[TASK INPUT — start]

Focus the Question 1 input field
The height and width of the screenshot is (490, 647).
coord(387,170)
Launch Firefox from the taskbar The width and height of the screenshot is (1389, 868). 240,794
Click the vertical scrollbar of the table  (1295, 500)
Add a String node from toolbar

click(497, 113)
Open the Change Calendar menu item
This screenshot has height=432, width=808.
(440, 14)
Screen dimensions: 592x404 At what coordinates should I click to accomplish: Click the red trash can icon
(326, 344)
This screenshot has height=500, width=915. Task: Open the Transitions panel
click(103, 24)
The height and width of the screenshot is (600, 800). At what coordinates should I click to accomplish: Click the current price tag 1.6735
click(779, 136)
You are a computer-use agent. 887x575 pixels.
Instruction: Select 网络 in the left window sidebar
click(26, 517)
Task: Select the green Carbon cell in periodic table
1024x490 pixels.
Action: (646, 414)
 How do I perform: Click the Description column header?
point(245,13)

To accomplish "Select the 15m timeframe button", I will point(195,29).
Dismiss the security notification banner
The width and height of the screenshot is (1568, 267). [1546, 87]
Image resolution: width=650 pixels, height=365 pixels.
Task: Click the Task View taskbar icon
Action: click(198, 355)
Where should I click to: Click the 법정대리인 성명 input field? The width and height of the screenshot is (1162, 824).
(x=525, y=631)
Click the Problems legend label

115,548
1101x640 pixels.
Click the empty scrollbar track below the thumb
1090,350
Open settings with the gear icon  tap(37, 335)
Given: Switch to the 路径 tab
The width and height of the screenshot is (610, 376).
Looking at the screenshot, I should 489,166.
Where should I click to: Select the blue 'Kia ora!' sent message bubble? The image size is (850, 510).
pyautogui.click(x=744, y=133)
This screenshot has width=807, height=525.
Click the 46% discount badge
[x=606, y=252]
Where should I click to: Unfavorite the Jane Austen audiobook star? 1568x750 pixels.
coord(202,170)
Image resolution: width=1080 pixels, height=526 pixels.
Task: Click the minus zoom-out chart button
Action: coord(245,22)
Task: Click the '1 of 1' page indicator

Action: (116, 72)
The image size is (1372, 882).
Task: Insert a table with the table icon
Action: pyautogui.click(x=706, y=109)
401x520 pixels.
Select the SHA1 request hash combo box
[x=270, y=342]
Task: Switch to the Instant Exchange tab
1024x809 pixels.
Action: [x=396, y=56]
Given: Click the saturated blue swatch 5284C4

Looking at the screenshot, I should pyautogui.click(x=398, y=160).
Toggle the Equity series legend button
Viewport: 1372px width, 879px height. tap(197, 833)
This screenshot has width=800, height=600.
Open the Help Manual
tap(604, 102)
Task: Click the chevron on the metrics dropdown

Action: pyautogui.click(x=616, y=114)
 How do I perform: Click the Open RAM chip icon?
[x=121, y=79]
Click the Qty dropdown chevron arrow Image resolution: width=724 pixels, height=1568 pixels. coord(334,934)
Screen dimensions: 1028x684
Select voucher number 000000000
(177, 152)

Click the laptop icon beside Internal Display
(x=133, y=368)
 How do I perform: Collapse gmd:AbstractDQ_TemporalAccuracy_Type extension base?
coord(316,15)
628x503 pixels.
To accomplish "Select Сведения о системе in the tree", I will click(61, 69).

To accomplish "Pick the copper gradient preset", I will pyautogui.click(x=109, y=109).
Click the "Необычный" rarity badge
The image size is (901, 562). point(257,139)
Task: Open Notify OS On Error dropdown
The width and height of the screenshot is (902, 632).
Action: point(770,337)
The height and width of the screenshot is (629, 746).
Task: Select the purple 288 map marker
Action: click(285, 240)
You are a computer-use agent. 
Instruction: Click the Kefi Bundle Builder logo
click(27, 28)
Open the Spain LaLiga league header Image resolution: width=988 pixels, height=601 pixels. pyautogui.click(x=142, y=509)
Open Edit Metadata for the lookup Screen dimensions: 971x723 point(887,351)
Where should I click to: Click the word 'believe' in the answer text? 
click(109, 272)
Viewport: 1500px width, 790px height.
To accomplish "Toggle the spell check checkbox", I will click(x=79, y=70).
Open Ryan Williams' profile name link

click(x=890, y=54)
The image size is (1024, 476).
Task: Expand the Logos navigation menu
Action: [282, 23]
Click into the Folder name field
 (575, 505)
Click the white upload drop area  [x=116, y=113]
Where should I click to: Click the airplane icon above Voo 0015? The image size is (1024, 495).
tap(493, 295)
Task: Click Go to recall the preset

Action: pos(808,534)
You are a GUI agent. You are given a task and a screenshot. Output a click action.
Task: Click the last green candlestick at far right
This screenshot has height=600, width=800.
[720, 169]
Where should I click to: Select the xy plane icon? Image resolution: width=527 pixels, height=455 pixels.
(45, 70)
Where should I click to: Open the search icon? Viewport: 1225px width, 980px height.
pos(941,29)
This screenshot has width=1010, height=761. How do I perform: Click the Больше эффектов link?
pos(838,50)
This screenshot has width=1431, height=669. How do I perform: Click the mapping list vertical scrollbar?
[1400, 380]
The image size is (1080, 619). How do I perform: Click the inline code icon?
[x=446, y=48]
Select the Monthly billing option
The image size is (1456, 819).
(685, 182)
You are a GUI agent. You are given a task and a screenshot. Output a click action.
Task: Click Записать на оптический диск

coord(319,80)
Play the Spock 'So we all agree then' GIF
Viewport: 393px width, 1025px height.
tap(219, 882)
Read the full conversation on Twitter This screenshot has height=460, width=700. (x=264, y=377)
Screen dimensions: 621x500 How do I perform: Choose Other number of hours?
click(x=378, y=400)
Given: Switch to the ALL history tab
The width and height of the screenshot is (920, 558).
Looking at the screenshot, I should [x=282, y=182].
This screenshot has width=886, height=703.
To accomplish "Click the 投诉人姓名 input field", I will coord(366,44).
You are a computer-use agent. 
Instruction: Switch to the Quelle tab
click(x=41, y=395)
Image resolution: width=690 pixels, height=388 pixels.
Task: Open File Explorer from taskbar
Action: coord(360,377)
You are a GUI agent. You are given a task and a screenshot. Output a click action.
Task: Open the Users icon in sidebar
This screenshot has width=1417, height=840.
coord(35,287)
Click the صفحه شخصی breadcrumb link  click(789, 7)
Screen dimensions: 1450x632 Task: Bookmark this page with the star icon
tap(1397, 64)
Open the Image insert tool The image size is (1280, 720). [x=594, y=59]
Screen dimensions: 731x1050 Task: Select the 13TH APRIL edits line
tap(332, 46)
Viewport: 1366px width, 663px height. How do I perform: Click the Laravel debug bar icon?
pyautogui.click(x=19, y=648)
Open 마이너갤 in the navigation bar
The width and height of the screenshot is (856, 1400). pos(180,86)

[TASK INPUT — finish]

THE TASK.
Give back exactly the lines above starting at the line where "Where should I click to: Select the xy" appears and ending at the line where "Given: Switch to the ALL history tab" appears, both included, with no other lines.

SOLUTION TO THIS EXERCISE.
Where should I click to: Select the xy plane icon? Image resolution: width=527 pixels, height=455 pixels.
(45, 70)
Where should I click to: Open the search icon? Viewport: 1225px width, 980px height.
pos(941,29)
This screenshot has width=1010, height=761. How do I perform: Click the Больше эффектов link?
pos(838,50)
This screenshot has width=1431, height=669. How do I perform: Click the mapping list vertical scrollbar?
[1400, 380]
The image size is (1080, 619). How do I perform: Click the inline code icon?
[x=446, y=48]
Select the Monthly billing option
The image size is (1456, 819).
(685, 182)
You are a GUI agent. You are given a task and a screenshot. Output a click action.
Task: Click Записать на оптический диск

coord(319,80)
Play the Spock 'So we all agree then' GIF
Viewport: 393px width, 1025px height.
tap(219, 882)
Read the full conversation on Twitter This screenshot has height=460, width=700. (x=264, y=377)
Screen dimensions: 621x500 How do I perform: Choose Other number of hours?
click(x=378, y=400)
Given: Switch to the ALL history tab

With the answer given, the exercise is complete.